How do you know what he was charged? That, if I remember correctly, is how a business decides what to charge for their product.
That is NOT how retailers decide what to charge for a product. They charge what they think they can get away with charging. Sometimes it is not much more than the wholesale cost of the item. Sometimes the markup is EXTREME. Sometimes, they actually sell a product for LESS than they paid the manufacturer for it!
I know all of this because I was, long ago, the assistant manager of a store belonging to one of the world's largest drugstore chains. Here are some examples:
Glucosamine is a popular 'dietary supplement.' Its a pill that is claimed to help with pain from arthritis, though there's little or no scientific evidence that it does anything but drain people's wallets. It is quite expensive.
Our company sold several brands of Glucosamine, including a store-brand. The leading brand-name was called Osteo Bi Flex. Its come down in price since then (15 yrs ago), but back we sold a bottle of 40 pills for $45. The wholesale cost was $39. We didn't make a lot of money from each sale.
The store brand version sold for a lot less. $35 retail. The wholesale cost was just $3 a bottle! The markup on the store brand was extreme.
The problem for me was that a lot of elderly people struggling to survive on Social Security, often with no other income, and suffering from terrible joint pain, would come in and agonize over whether they should buy this stuff, instead of eating properly. I'd say no, but these people were so desperate for ANYTHING that would help them with their arthritis pain.

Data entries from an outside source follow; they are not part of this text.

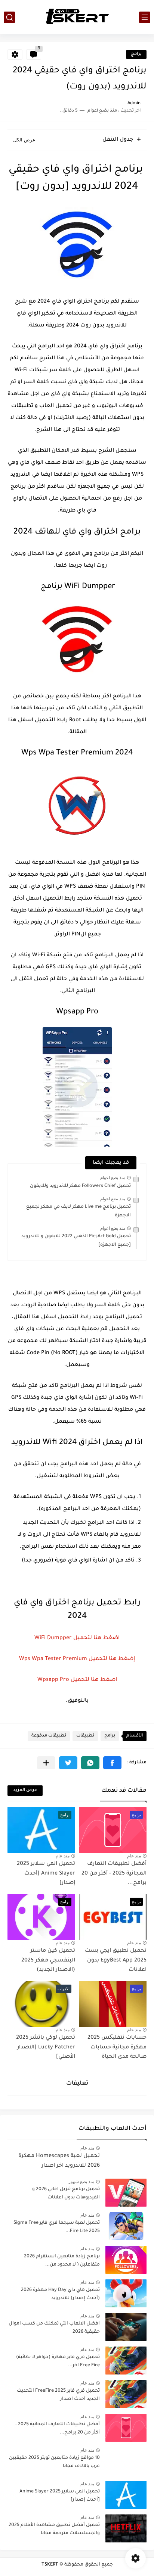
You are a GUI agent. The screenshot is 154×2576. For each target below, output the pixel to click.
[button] (112, 1779)
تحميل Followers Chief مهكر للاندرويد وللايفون (80, 1186)
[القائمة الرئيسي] (144, 17)
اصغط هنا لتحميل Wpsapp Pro (77, 1692)
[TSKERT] (77, 17)
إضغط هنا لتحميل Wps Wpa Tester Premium (77, 1663)
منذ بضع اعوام (112, 1177)
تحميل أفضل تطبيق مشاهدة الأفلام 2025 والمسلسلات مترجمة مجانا (54, 2546)
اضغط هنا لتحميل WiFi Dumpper (77, 1638)
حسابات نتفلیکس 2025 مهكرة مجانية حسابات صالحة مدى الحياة (117, 2064)
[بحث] (9, 17)
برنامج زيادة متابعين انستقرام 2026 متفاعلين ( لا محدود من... (62, 2278)
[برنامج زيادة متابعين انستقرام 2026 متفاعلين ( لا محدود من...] (126, 2277)
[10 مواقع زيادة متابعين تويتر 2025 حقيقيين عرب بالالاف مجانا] (126, 2478)
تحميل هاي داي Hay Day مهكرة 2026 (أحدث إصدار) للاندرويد (60, 2311)
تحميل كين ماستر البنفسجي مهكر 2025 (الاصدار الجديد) (48, 1977)
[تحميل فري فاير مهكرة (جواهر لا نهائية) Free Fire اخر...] (126, 2378)
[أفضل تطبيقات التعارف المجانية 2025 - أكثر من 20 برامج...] (126, 2445)
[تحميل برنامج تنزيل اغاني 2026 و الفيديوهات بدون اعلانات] (126, 2210)
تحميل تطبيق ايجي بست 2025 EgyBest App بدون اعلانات (116, 1977)
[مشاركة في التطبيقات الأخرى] (46, 1779)
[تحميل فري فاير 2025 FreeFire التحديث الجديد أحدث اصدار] (126, 2411)
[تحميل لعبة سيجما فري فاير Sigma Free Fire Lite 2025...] (126, 2243)
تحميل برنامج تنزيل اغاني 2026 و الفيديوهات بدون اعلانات (66, 2210)
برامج (136, 54)
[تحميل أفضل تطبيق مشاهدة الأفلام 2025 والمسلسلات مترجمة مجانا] (126, 2546)
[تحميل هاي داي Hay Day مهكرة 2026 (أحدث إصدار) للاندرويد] (126, 2311)
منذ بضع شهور (81, 2198)
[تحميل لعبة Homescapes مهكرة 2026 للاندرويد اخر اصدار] (126, 2176)
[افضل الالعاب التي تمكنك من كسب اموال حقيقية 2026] (126, 2344)
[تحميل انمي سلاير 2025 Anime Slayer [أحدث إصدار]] (126, 2512)
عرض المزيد (25, 1807)
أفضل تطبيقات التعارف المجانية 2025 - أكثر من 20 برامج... (114, 1890)
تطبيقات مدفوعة (48, 1753)
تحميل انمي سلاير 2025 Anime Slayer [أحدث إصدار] (46, 1890)
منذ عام (134, 1873)
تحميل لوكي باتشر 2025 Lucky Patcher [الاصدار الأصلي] (45, 2064)
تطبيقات (85, 1753)
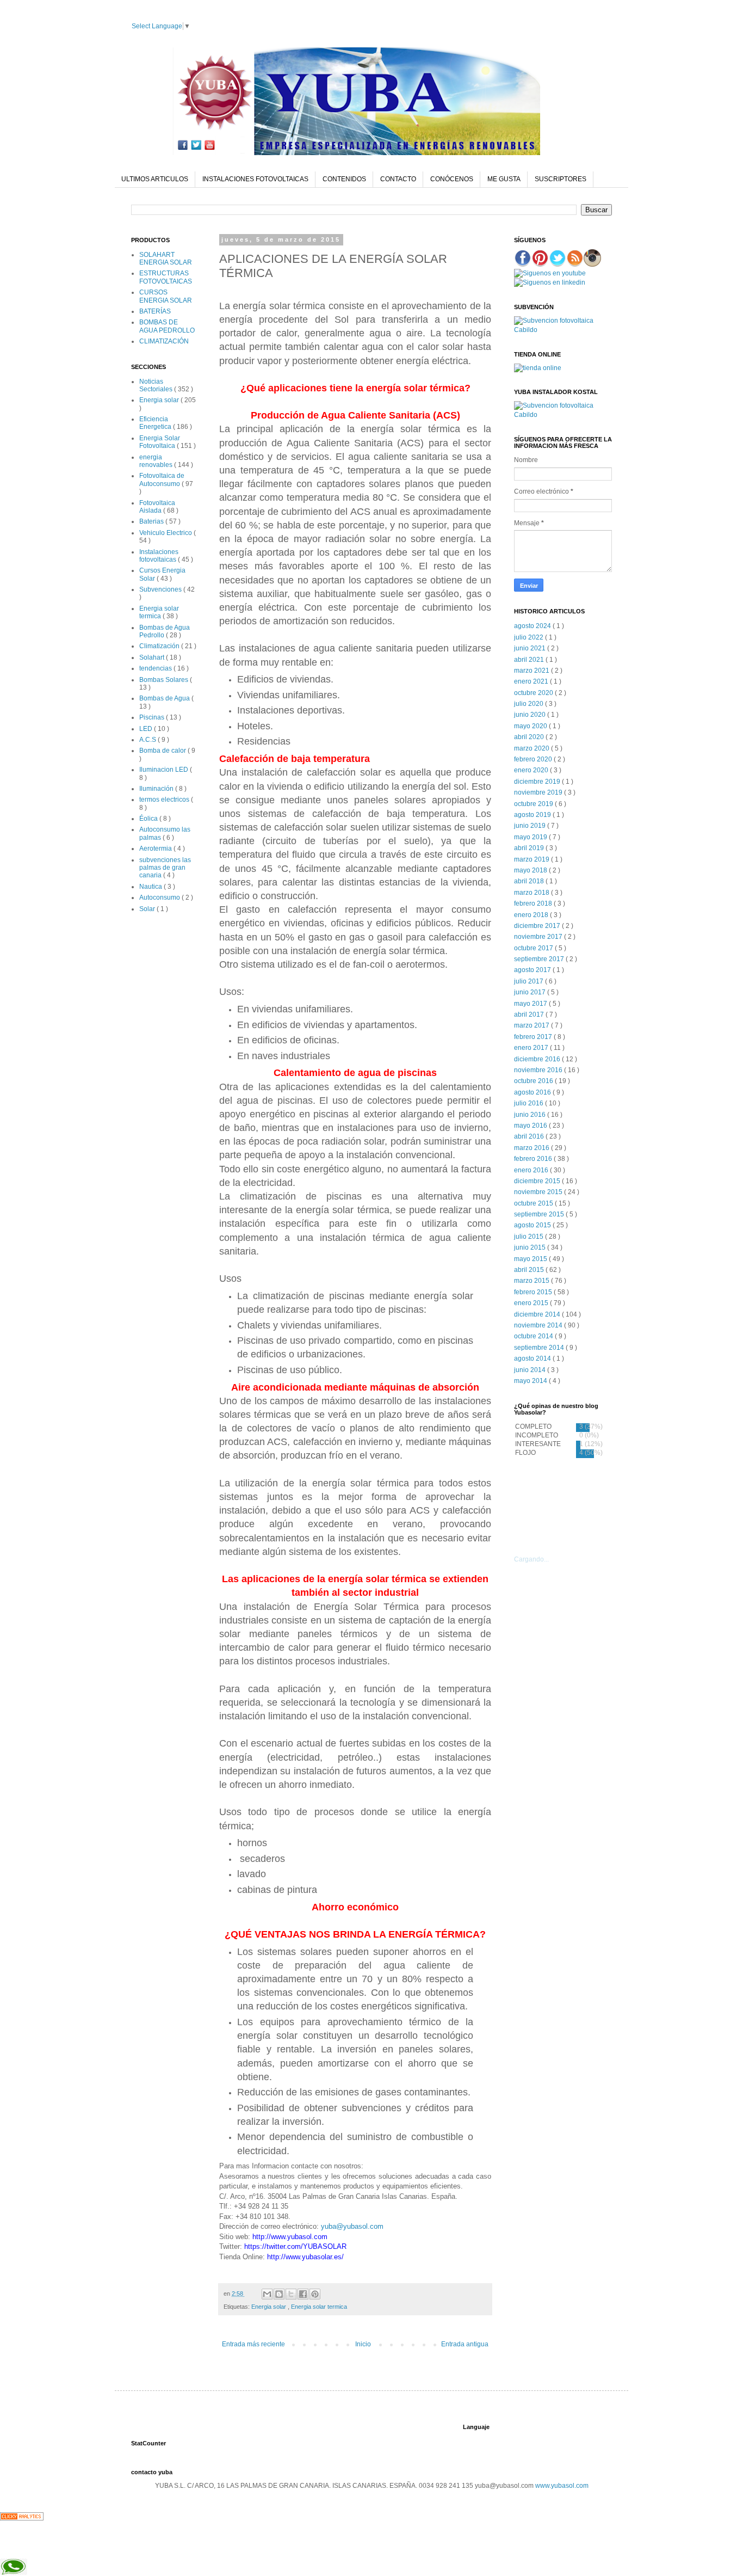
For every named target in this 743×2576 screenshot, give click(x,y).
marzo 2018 (532, 892)
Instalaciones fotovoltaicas (158, 555)
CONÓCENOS (451, 179)
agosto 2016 (533, 1092)
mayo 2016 (531, 1125)
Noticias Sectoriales (156, 385)
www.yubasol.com (562, 2485)
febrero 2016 (534, 1159)
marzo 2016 (532, 1148)
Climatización (160, 646)
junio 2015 (530, 1247)
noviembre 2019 (539, 792)
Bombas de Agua (165, 698)
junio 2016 (530, 1114)
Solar (148, 909)
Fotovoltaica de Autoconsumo (161, 479)
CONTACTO (398, 179)
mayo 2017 (531, 1003)
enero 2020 (532, 770)
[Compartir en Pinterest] (314, 2294)
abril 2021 (530, 659)
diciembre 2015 (538, 1181)
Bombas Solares (164, 680)
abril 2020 (530, 737)
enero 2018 (532, 915)
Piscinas (152, 717)
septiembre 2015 (540, 1214)
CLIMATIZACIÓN (164, 341)
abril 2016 (530, 1136)
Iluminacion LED (164, 769)
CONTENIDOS (344, 179)
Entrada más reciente (253, 2344)
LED (146, 729)
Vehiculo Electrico (166, 533)
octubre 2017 (534, 948)
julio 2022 (529, 637)
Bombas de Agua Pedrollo (164, 631)
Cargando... (531, 1559)
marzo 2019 (532, 859)
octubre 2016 (534, 1081)
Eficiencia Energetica (156, 423)
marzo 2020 (532, 748)
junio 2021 (530, 648)
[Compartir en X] (291, 2294)
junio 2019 (530, 825)
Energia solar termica (319, 2306)
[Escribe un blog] (279, 2294)
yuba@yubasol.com (352, 2226)
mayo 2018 (531, 870)
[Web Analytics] (22, 2518)
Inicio (363, 2344)
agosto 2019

The store brand was a better deal, but even that was too expensive for many of them. If the company I worked for had based the price of their store-brand Glucosamine on the cost they paid for it, they could have sold it for much, much less. They didn't, because that's not how retailers price things. They priced it at a level that made it look like an incredible deal for the customer.
We sold stuff for less than we paid for them too. An example was the four-packs of Kodak and Fuji color print films. We sold them ridiculously cheap. At the time, a 4-pack of Fuji 200 was selling for about $5, and the wholesale was $9. Why did we sell it SO far below our cost?
One word: Photofinishing. We had a one-hour lab in the store, and we also had a lower-price next-day service for film developing. The markup on film processing was extremely high. If we could get a customer in the door for the underpriced film, we had a good change of getting them to come back for overpriced developing, and we made a good profit in the deal!
To recap: wholesale cost of goods has almost nothing to do with retail pricing. Retailers charge the highest prices they think they can get away with, though sometimes they sell at a loss to get customers in the door to buy something with a higher profit margin.